Specifically, according to the difference between the actual delay time length and the theoretical delay time length of the audio frame from the source end to the destination end in the set time period, the variance or standard deviation between the actual delay time length and the theoretical delay time length can be calculated and used as the audio transmission jitter parameter. Alternatively, the average value of the difference between the actual delay time length and the theoretical delay time length of the audio frame from the source end to the destination end in the set time period can be calculated as the audio transmission jitter parameter.

In other embodiments, the actual delay time of the audio frame from the source end to the destination end is ideally fixed, and the variation degree between the actual delay time can reflect the jitter condition of the audio transmission. Based on the method, the average value of the actual delay time length of the audio frame from the source end to the destination end in the set time period can be calculated; and calculating the mean square error between the actual delay time lengths of the audio frames from the source end to the destination end as the audio transmission jitter parameter according to the actual delay time lengths of the audio frames from the source end to the destination end and the average value of the actual delay time lengths in the set time period.

The specific embodiments for determining the audio transmission jitter parameters according to the actual delay time of the audio frame from the source end to the destination end in the set time period are only exemplary and not limited.

Because the audio scheduling jitter parameter of the destination terminal is also one of the main parameters of the audio quality parameter of the destination terminal, the audio scheduling jitter parameter of the destination terminal can be determined according to the callback time interval of the destination terminal for callback of the audio frame from the audio buffer in the set time period.

Specifically, a difference value between a callback time interval of the destination end callback audio frame from the audio buffer and a preset duration of the audio frame in a set time period can be calculated; and determining an audio scheduling jitter parameter according to the difference between the callback time interval of the destination terminal callback audio frame from the audio buffer and the preset duration of the audio frame in the set time period.

According to the manner shown in the above embodiments, the audio quality parameters of the destination can be determined. Because the audio stream parameters of the destination end influence the audio quality, the audio stream parameters of the destination end can be adjusted by taking the audio quality parameters as feedback conditions. Based on this, in step 304, the audio stream parameters of the destination can be adjusted according to the audio quality parameters of the destination, so as to implement automatic adjustment of the audio stream parameters of the destination.

In this embodiment, according to the actual delay time of the audio frame from the source end to the destination end in the set period of time and the callback time interval of the destination end callback audio frame from the audio buffer area in the period of time, the audio quality parameter of the destination end is determined, and quantization of the audio quality of the destination end is realized.
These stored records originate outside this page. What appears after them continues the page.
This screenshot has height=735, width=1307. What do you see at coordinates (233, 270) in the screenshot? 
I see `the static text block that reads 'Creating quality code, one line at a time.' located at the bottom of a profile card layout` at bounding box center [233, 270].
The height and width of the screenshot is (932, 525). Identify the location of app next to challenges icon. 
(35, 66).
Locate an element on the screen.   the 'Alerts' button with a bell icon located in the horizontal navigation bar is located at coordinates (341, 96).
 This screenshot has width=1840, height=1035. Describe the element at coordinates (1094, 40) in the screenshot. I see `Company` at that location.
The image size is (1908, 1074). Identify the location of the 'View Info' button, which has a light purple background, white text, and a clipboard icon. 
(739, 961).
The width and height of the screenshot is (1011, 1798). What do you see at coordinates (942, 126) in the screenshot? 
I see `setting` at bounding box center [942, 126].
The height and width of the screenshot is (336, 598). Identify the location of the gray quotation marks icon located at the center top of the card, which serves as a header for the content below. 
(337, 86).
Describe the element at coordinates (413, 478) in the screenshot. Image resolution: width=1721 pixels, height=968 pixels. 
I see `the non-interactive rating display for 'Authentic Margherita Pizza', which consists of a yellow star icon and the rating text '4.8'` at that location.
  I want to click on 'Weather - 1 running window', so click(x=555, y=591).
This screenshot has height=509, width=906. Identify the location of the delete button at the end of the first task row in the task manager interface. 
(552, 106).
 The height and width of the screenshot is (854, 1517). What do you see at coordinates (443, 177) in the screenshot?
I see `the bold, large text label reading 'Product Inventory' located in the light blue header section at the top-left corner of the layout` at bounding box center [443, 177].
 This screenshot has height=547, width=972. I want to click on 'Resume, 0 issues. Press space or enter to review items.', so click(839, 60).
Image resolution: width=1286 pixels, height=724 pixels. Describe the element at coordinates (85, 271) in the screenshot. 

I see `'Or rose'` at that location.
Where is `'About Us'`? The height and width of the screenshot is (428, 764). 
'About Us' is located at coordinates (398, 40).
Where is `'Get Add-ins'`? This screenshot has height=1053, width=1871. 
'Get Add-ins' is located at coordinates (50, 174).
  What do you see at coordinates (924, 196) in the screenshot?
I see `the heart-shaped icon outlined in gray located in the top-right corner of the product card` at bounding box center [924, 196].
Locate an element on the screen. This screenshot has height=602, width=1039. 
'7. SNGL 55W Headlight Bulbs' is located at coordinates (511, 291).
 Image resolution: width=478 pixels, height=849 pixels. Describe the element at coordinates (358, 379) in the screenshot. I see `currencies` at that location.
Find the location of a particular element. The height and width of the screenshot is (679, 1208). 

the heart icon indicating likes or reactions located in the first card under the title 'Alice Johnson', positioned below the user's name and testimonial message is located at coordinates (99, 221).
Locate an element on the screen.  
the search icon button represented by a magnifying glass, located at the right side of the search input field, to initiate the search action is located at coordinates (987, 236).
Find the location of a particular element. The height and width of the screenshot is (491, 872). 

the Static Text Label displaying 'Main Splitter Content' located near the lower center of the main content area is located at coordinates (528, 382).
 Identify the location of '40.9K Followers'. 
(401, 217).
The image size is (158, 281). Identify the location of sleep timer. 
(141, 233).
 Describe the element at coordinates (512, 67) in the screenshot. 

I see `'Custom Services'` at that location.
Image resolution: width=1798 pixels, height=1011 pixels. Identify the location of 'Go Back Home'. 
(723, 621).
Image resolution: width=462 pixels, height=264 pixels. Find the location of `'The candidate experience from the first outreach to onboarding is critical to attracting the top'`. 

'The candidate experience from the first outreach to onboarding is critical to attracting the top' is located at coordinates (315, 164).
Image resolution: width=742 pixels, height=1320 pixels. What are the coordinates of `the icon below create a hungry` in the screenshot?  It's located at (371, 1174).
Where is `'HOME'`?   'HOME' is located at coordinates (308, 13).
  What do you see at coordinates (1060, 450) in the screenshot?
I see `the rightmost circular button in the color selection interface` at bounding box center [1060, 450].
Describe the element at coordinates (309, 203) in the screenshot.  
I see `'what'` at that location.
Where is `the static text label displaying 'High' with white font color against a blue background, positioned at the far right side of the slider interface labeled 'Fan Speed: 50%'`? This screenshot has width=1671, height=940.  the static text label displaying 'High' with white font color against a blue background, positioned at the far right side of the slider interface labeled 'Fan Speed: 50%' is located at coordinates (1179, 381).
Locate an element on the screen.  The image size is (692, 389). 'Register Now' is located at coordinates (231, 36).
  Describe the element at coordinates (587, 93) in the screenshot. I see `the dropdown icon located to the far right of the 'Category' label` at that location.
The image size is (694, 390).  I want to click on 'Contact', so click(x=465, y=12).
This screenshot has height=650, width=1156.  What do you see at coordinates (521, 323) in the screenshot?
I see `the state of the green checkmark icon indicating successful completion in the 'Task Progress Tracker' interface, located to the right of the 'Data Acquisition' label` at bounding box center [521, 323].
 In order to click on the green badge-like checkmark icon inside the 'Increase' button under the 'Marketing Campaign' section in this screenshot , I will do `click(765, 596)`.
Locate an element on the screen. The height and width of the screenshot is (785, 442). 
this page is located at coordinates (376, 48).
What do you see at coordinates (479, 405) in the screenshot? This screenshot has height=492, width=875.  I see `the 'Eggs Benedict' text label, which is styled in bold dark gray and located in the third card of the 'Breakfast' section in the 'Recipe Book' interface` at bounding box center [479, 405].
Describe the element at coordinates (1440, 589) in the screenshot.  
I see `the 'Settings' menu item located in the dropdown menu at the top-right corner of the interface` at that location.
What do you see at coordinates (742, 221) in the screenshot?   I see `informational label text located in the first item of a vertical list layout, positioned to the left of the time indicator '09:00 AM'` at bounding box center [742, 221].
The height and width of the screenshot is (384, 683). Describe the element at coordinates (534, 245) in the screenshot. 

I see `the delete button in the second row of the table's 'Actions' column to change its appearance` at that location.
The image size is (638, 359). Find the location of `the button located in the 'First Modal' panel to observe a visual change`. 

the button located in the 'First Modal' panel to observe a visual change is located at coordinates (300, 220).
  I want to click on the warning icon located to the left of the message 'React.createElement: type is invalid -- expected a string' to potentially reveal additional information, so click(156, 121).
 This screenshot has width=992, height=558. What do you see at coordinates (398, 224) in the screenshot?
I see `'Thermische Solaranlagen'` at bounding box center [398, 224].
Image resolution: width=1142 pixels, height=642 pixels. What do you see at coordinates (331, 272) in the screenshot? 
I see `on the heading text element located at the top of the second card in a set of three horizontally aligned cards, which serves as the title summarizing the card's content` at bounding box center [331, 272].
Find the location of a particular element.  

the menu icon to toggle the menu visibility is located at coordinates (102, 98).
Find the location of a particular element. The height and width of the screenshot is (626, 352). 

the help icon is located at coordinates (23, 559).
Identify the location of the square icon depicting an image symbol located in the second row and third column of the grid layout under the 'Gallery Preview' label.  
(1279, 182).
Further, according to the audio quality parameters of the destination terminal, the audio stream parameters of the destination terminal are adjusted, so that the automatic adjustment of the audio stream parameters of the destination terminal is realized, and the improvement of the audio parameter adjustment efficiency is facilitated. On the other hand, the audio stream parameters of the destination terminal are adjusted based on the audio quality parameters, so that the audio quality of the destination terminal is guaranteed to a certain extent, and the audio quality of the destination terminal is guaranteed.

In the embodiment of the present application, the specific implementation content of the audio stream parameters is not limited. The capacity of the audio buffer has a certain impact on the audio playback quality. Based on this, in order to improve the audio playing quality of the destination, the length of the audio buffer area can be used as the audio stream parameter of the destination. The length of the audio buffer is used to determine the number of audio frames that the audio buffer can store.

At the set play speed, the data amount of the audio frame corresponds to the duration of the audio frame. The longer the duration of the audio frame of the destination end is, the smaller the playing quality of the audio frame is affected by network jitter. Based on this, the duration of the audio frame of the destination may also be used as the audio stream parameter of the destination.

The audio stream parameters based on the destination end comprise: in the embodiment of the length of the audio buffer area of the destination end and the duration of the audio frame, according to the audio quality parameter, adjusting the audio stream parameter of the destination end may be implemented as: according to the audio transmission jitter parameters determined by the embodiment, the length of an audio buffer area is adjusted; and according to the audio scheduling jitter parameters determined by the above embodiment, adjusting the length of the audio frame of the destination callback.

The audio parameter adjustment method provided by the embodiment of the application is suitable for application scenes with high requirements on audio instantaneity. For example, the method can be applied to a cloud desktop or a cloud application scene. In a cloud desktop or cloud application scene, the source terminal is a service terminal of the cloud desktop or a service terminal of the cloud application; the client is a cloud desktop client or a cloud application client. The server may store audio data of the cloud-side application and send the audio data to the client in response to a request from the client. In the audio-video call scene, the source terminal can collect the audio data of the source terminal user through the pickup and send the audio data to other terminals (namely the destination terminal) in the call. Taking a cloud desktop or a cloud application scene as an example, an audio parameter adjustment method provided by the embodiment of the application is described in an exemplary manner.

Fig. 3b is a flowchart illustrating another audio parameter adjustment method according to an embodiment of the present application. The method can be suitable for cloud desktops or cloud application clients, and can also be suitable for other computing devices, such as edge nodes near one side of the clients in an edge cloud system. As shown in fig. 3b, the method mainly includes:

31. acquiring the actual delay time length of an audio frame from a server to a client in a set time period; the server side and the client side are respectively a cloud desktop server side and a cloud desktop client side, or a cloud application server side and a cloud desktop client side.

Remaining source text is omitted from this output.